More than one-third (36%) of parents in Ireland say they are getting into debt due to back-to-school costs.
This is an increase on the 29% of parents in the same situation last year, according to figures released by the Irish League of Credit Unions (ILCU) today.
Parents of primary school children are, on average, in debt by €367 – up from €345 in 2017. For secondary school parents, the average debt reported is €443 – compared with €415 last year.
Some 67% of parents surveyed in the national study said back-to-school costs are a financial burden. Almost half (46%) said that costs are their biggest back-to-school worry, well ahead of concerns that children won’t settle in or make friends (15%).
Four in 10 parents said they are under pressure to buy branded goods and other items for their children. This figure was higher for parents of secondary school children with over half (54%) feeling the pressure, compared with 39% of parents of primary school children.
The number of parents saying they will be forced to deny their children certain school items has also increased – rising from 25% in 2017 to 31% this year. Of this group, four in 10 said they cannot afford new school shoes for their children, while seven in 10 said extracurricular activities will be cut from the budget.
Cutting back on food and bills
In general, just over a third of parents said they will have to sacrifice spending on family holidays to meet school costs. Just over one in five (22%) said they will have to cut spending on household bills and 15% said spending on food will have to suffer.
The study found, however, that overall costs have fallen somewhat since last year. Parents said they are spending €999 per primary school child, a €49 decrease on 2017.
For secondary school children, parents said the cost per child has fallen by €22 to €1,379. In general, the decrease was mainly due to a falls in the prices for extracurricular activities, transport and after-school care.
According to parents, the biggest spend for primary school children is again extra-curricular activities at €153 per child, followed by school lunches at €142 and after-school care at €140.
In relation to secondary school students, parents said the most expensive item is again books at €200, followed by uniforms at €179 and school lunches and transport – both costing €175 each.

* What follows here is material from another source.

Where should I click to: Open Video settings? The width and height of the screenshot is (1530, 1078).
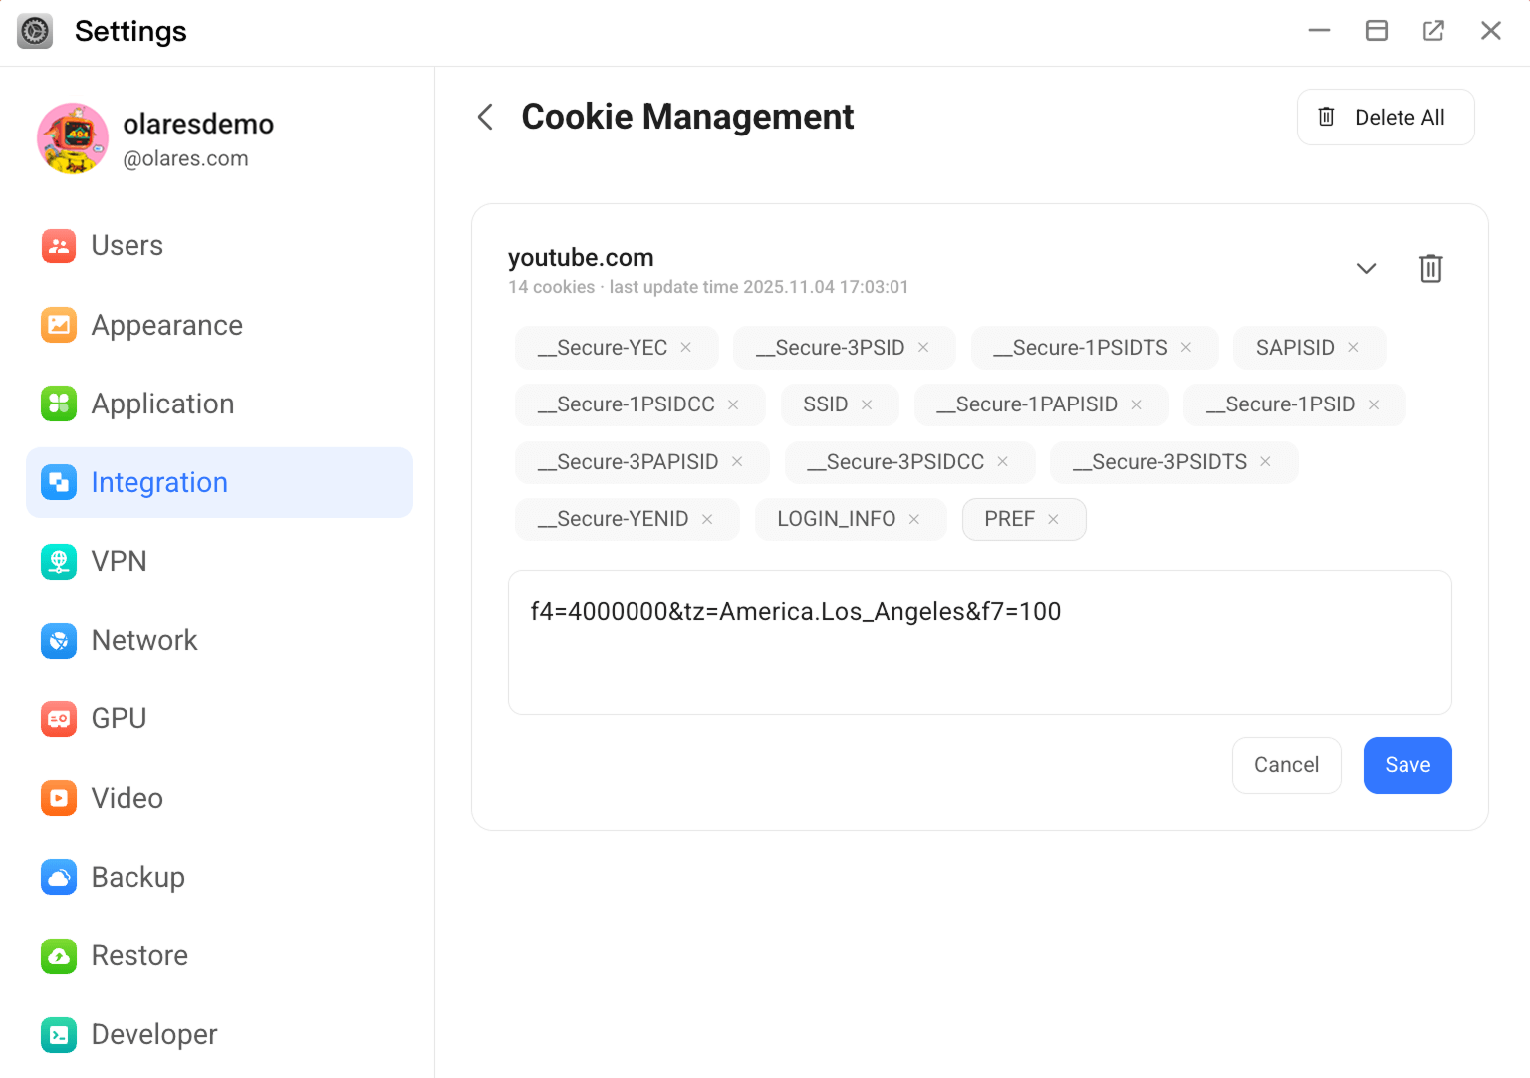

The ILCU said it’s concerning that of those parents in debt, more than a quarter (27%) said they have turned to a moneylender in an effort to cope with back-to-school costs. This is up from 20% last year.

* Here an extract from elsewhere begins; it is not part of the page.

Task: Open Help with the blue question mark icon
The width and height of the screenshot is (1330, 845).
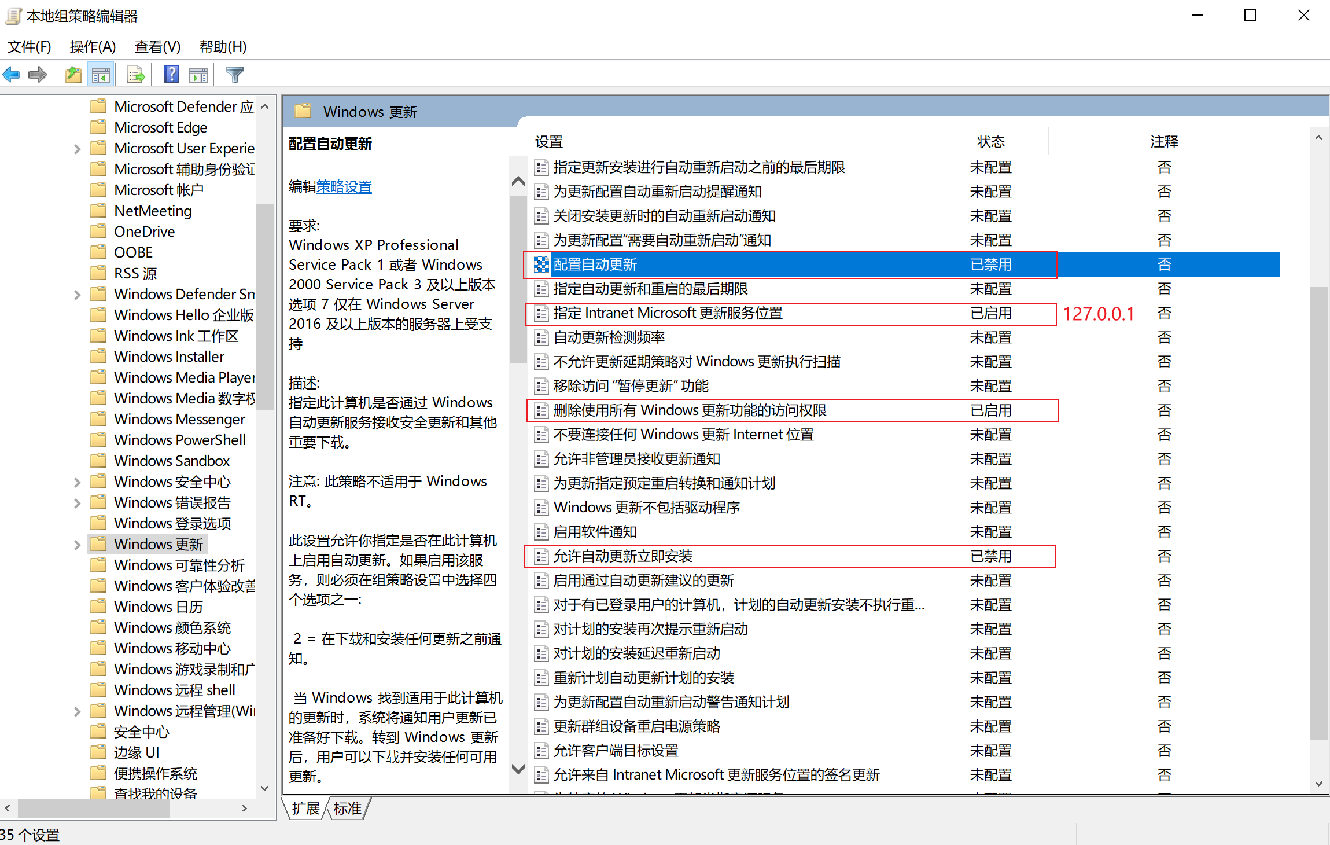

Of the group in debt, three in 10 said they have borrowed between €400 and €500, while more than a quarter said they had borrowed over €800.
When asked why their preferred option was a moneylender, 46% of this group said they felt they would be guaranteed the money and that the approval processes in banks and credit unions would be more difficult.
Four in 10 parents (42%) said they felt they had no other option because they had a bad credit history. A significant number of people in this group (77%) said they will use a moneylender again this year to cover the back-to-school spend.
Almost seven in 10 parents (69%) said that schools are not doing enough to keep costs down, a decrease from 76% of parents last year. When asked how schools could do more to help in this regard, 32% said reducing the price of books or introducing a book rental scheme, and 22% said the option of generic uniforms or even free uniforms would help.
Commenting on the findings of the survey, Paul Bailey, ILCU Head of Marketing and Communications, said: “Despite the current recovery of our economy, families continue to struggle to cope with the cost of sending their children to school.”
Bailey said it’s “somewhat encouraging” parents are reporting that certain costs have reduced since last year, but at the same time there are “increasing numbers of parents saying they are in debt, and a rise in the numbers saying they are turning to moneylenders”.
He encouraged people to visit their local credit union to discuss their options “even where they feel they have a poor credit history”, rather than turn to a moneylender,
Bailey said moneylenders sometimes charge an annual percentage rate (APR) as high as 188%, based on figures compiled but the Central Bank. He said using them can “lead to a recurring cycle of unnecessary debt and irrational borrowing”.